**Data**

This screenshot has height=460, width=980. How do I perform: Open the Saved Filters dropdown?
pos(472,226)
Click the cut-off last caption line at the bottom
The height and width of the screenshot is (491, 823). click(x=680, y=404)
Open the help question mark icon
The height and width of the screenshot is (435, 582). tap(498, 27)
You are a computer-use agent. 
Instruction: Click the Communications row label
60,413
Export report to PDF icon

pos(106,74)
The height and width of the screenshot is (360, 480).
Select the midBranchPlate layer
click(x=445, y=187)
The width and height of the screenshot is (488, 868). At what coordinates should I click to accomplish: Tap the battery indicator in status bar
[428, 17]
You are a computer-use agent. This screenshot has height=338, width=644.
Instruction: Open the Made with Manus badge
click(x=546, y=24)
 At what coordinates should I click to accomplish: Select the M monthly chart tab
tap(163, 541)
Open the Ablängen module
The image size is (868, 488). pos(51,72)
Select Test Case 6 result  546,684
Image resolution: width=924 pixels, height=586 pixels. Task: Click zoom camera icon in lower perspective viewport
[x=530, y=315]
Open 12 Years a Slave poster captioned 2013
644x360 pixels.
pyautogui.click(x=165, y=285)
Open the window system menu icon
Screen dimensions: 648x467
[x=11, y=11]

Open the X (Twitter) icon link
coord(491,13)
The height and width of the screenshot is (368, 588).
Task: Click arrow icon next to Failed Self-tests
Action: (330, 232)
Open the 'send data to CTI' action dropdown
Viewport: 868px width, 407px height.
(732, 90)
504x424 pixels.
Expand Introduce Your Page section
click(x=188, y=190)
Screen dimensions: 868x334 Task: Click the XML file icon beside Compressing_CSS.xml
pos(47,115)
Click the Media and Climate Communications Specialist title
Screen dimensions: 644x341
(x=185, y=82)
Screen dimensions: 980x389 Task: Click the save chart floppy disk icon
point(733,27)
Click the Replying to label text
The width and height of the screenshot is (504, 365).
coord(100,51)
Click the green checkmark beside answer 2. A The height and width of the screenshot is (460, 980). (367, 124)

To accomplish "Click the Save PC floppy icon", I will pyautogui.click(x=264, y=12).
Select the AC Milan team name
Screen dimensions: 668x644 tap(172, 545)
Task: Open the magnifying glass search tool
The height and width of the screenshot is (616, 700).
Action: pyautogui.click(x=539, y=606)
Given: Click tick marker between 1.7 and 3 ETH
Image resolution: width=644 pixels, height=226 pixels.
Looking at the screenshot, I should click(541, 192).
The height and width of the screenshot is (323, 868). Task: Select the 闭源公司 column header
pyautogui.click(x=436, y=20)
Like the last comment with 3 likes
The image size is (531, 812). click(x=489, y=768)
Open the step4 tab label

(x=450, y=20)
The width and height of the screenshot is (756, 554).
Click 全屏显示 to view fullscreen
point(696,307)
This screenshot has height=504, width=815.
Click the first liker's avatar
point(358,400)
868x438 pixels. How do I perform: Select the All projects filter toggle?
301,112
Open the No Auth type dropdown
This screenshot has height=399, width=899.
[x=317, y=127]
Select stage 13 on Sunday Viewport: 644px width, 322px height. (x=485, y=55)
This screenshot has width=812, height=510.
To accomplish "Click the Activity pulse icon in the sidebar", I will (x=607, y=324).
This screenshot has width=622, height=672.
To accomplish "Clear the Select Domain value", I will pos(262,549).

**What this task involves**
Go through the entries and return each line where the word "computer" appears.

**Exercise answer**
You are a computer-use agent. 
You are a computer-use agent. This screenshot has height=338, width=644.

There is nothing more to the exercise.